> _PAGE EXTRACT_
In the past 2 years, I spent about 70% of my working time to build, to break, and to fix data products. This article is a brief retrospect of my understanding on building the whole systems, as well as what kind of tools could be plugged as components.
We use data to understand reality and improve our product. This is the primary goal of a data/metric system. A good data system answers question, a better data system identifies root causes, and an even better data system help improve the whole system directly.
In Yahoo!, the data platform I am working on mainly support a Personalization System (Recommendation system). During the iteration of the recom system, we follow and forecast what would be the actual use cases for the team to understand or to improve the Recom system. The major use cases for our system includes:
- Understand system performance with reports from different key metrics
- Detect / identify metric abnormal / data pipeline failure
- Collect user feedback data to improve system online in short cycle
- Make it easy for PM/Dev/Scientist to play with data
For different stage, we focus on different aspect and use different tools / techniques to solve problems. Let me illustrate.
In this Stage, both the recom system and the metric system are in prototype status. As data team, our top priority is to use data to identify whether the recom system work as expect, which means we care about our services more than our actual user at this stage. So we apply a “scraper”, mocking thousands of different queries to visit our backend system. Then extract the instrumentation we are interested in, and compare with our design using different user profile to generate And the above graph show a scraper pattern.
- We build a scraper to send multiple mock requests
- Analysis the statistical result from response of mock requests
- Write the statistical result to a local MySQL.

> _SUPPLIED DATA_
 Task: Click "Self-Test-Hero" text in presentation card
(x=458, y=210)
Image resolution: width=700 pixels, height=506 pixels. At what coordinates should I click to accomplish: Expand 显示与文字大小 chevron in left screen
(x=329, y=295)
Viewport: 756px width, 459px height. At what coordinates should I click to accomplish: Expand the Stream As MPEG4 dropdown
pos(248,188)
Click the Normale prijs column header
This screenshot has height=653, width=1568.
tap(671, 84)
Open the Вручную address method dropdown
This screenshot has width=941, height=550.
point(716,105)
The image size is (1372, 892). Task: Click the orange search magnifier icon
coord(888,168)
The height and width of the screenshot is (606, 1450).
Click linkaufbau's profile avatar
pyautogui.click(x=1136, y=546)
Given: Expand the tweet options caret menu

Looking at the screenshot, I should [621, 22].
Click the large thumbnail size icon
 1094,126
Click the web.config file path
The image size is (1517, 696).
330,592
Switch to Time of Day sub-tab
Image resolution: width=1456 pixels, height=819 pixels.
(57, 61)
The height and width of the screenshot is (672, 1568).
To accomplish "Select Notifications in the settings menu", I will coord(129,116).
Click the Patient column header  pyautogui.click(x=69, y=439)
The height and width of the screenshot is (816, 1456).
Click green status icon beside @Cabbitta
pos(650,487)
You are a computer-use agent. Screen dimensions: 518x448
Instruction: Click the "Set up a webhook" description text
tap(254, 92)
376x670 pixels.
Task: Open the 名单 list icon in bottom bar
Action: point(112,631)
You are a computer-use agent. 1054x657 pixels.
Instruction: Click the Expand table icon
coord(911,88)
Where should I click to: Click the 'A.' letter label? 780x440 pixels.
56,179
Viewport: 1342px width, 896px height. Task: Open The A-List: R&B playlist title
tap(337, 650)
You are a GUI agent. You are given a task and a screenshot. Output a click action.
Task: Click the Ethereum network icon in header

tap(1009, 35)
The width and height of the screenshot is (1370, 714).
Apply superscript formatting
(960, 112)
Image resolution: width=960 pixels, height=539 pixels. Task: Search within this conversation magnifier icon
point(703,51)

> _REQUIRED WORK_
Could you rewrite the data products retrospective from "In the past" up to and including "whole system directly.", with "data system" changed to "analytics platform"?

> _PROBLEM SOLUTION_
In the past 2 years, I spent about 70% of my working time to build, to break, and to fix data products. This article is a brief retrospect of my understanding on building the whole systems, as well as what kind of tools could be plugged as components.
We use data to understand reality and improve our product. This is the primary goal of a data/metric system. A good analytics platform answers question, a better analytics platform identifies root causes, and an even better analytics platform help improve the whole system directly.